**Work to be completed:** Reproduce the part of the listing that opens with the line containing "The height and width of the screenshot is (470, 802)." and runs through the end of the listing, requests included, shifting every coordinate in the answers up by 16.

################

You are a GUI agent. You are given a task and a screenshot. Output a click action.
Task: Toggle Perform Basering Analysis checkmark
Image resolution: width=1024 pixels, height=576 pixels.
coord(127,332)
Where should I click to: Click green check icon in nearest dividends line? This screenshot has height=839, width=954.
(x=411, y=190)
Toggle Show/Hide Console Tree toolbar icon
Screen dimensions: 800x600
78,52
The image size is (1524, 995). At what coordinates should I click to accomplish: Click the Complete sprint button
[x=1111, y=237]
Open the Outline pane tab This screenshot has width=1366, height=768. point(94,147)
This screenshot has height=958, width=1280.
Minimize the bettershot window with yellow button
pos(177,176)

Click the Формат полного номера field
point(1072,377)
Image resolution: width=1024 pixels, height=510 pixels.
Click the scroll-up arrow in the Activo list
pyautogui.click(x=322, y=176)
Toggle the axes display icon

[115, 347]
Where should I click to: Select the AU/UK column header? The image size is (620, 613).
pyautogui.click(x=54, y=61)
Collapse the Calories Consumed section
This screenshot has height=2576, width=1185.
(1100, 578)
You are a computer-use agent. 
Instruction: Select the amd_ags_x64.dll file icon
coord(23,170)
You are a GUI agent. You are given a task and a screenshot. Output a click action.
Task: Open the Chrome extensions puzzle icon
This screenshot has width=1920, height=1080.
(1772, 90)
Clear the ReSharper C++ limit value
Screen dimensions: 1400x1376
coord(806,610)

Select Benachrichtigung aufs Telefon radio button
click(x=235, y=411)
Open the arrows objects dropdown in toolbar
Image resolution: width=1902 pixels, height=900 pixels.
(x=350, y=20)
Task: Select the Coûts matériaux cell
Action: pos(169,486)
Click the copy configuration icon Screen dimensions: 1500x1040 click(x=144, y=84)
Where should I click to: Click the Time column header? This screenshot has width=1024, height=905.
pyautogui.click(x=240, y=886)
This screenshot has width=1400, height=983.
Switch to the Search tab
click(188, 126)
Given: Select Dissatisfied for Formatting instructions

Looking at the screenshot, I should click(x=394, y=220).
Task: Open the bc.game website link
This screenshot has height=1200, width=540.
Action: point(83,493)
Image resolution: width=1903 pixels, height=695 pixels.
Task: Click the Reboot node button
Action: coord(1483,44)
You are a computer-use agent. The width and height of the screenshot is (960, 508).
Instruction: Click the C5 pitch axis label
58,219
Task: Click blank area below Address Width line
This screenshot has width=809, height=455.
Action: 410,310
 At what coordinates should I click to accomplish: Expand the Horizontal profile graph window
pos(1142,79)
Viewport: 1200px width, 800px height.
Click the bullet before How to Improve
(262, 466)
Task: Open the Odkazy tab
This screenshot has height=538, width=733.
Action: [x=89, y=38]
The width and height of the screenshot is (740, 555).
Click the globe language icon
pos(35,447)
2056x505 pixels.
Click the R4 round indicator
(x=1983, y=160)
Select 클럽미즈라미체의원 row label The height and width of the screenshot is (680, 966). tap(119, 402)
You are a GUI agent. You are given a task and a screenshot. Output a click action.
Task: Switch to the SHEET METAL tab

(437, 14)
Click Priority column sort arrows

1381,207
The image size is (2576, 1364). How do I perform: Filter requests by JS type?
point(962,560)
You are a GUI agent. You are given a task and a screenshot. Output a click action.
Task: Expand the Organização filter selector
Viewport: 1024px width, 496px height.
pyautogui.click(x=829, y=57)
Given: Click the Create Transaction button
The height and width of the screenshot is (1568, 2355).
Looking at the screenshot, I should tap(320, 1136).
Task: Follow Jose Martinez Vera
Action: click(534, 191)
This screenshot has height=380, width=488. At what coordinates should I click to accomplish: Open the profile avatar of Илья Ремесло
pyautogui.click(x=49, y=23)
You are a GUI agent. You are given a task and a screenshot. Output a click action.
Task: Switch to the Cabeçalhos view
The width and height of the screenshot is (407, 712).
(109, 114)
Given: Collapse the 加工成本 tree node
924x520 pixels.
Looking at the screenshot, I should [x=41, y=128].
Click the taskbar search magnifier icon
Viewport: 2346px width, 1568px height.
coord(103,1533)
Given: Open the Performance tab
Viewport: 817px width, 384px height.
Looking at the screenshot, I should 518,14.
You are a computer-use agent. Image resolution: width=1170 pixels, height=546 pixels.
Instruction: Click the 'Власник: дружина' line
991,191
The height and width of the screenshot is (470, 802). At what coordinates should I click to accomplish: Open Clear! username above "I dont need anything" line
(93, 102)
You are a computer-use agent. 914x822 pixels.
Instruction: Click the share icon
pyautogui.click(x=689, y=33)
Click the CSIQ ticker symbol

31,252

################

**Response to the exercise:**
The height and width of the screenshot is (470, 802). At what coordinates should I click to accomplish: Open Clear! username above "I dont need anything" line
(109, 118)
You are a computer-use agent. 914x822 pixels.
Instruction: Click the share icon
pyautogui.click(x=705, y=49)
Click the CSIQ ticker symbol

47,268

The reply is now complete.